**ASSIGNMENT:** Working from the entries below, give again each line from the first through the one containing "You are a GUI", exactly and with nothing else.

**DATA IN THIS EXERCISE:**

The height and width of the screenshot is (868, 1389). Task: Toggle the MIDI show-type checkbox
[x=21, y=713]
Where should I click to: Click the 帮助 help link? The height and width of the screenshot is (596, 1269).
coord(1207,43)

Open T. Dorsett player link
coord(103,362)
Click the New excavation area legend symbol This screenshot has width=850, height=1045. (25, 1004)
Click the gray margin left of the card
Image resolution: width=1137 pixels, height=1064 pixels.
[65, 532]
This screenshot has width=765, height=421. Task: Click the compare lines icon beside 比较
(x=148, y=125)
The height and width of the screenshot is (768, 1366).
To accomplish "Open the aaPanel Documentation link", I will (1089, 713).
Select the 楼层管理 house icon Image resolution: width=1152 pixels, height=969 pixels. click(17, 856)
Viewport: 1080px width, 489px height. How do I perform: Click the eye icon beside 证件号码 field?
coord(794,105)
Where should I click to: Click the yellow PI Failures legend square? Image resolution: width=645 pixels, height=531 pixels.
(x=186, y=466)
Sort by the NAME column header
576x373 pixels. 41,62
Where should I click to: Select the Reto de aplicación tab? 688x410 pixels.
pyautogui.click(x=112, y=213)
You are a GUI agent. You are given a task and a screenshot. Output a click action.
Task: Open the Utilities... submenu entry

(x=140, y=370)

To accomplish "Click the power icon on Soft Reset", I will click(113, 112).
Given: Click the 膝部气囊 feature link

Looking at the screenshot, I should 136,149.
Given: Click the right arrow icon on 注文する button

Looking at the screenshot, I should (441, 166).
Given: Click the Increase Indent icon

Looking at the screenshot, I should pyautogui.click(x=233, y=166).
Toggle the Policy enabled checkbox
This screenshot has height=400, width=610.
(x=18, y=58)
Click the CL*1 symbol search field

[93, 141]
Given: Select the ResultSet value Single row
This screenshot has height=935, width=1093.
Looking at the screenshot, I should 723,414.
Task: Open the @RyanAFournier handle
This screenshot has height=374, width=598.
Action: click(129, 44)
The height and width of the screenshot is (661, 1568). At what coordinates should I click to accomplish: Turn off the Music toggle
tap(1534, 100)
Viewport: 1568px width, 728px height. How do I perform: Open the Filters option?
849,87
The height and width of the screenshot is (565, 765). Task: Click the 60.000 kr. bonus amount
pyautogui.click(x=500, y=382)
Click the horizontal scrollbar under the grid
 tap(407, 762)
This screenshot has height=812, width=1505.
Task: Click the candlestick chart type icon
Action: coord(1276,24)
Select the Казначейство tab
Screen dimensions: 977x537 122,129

**SOLUTION:**
The height and width of the screenshot is (868, 1389). Task: Toggle the MIDI show-type checkbox
[x=21, y=713]
Where should I click to: Click the 帮助 help link? The height and width of the screenshot is (596, 1269).
coord(1207,43)

Open T. Dorsett player link
coord(103,362)
Click the New excavation area legend symbol This screenshot has width=850, height=1045. (25, 1004)
Click the gray margin left of the card
Image resolution: width=1137 pixels, height=1064 pixels.
[65, 532]
This screenshot has width=765, height=421. Task: Click the compare lines icon beside 比较
(x=148, y=125)
The height and width of the screenshot is (768, 1366).
To accomplish "Open the aaPanel Documentation link", I will (1089, 713).
Select the 楼层管理 house icon Image resolution: width=1152 pixels, height=969 pixels. click(17, 856)
Viewport: 1080px width, 489px height. How do I perform: Click the eye icon beside 证件号码 field?
coord(794,105)
Where should I click to: Click the yellow PI Failures legend square? Image resolution: width=645 pixels, height=531 pixels.
(x=186, y=466)
Sort by the NAME column header
576x373 pixels. 41,62
Where should I click to: Select the Reto de aplicación tab? 688x410 pixels.
pyautogui.click(x=112, y=213)
You are a GUI agent. You are given a task and a screenshot. Output a click action.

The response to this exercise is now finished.